“Good night, sweetheart.”
Midnight Quatermass 11: Bruce Willis and no spoilers for a 25-year-old movie
I was feeling rough earlier today and joked that this newsletter would be the equivalent of Andy’s final sign in DAWN OF THE DEAD (2004):
But here we are thanks to a large batch of strong coffee and over the counter medication. May still be a short one. Let’s see.
I was thinking earlier today about Bruce Willis. I first saw him in Moonlighting and was entranced. By the time he jumped to DIE HARD (1988) and all that followed I was on board with everything he did. I don’t think I’m exaggerating by saying without HUDSON HAWK I never would have written Caper - the crew gave me a battered old VHS copy of the movie on the last day of shooting and its one of my most prized possessions.
Despite this affection I can’t claim that it’s a good movie. But I’ll tell you what is… THE SIXTH fucking SENSE (1999). I first saw it at what I believe may have been its world premiere, but certainly the UK one. It was on the bill of a 48 hour film festival at the Prince Charles in London and aired on the second day when most of the audience were sleep-deprived, wrapped in silver sheets and bloated with coffee and hot dogs. During a break in the movies we were approached by the world’s press to talk about our reaction to M Night Shyamalan‘s debut and the other big word-of-mouth movie THE BLAIR WITCH PROJECT (1999). Now that one I didn’t care for - it doesn’t matter you lost the map because you VIDEOTAPED it earlier, idiots - but I digress.
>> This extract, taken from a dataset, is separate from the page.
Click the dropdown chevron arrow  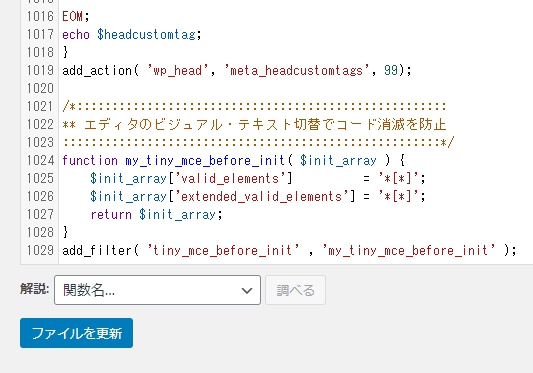(247, 290)
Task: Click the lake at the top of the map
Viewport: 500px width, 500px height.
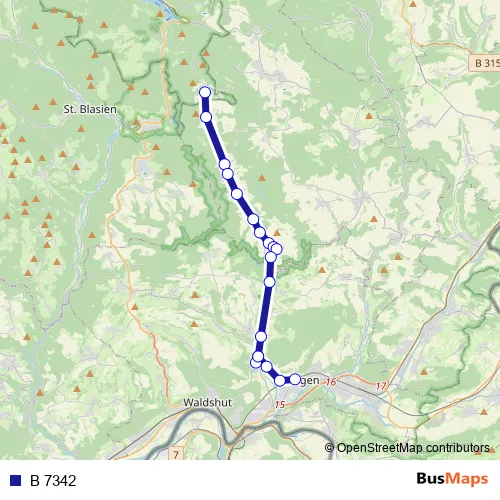Action: [x=167, y=10]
Shyamalan‘s movie got under my skin and I watched it a few times over the next week or so when it was properly released. Obviously it’s a different movie on repeated viewings and there are a few stand-out moments that everyone discusses for very good reason. But I think everything that makes the movie remarkable also helps to overshadow this scene which I think is the best few minutes of cinema I saw that year:
Bruce Willis and Haley Joel Osment are so good together throughout the movie its always a pleasure to revisit it, but again people tend to focus on the killer line and not Willis’ reaction and follow up questions. On a first viewing he’s a child psychologist with a difficult case that hasn’t yet, for him at least, strayed into the supernatural. On a second viewing, well… you know. But this is the scene I tend to rewind and watch a few times and as much as I love John McLane and think his action movie is a perfect script, I also believe that Willis doesn’t get enough recognition for what he’s doing here.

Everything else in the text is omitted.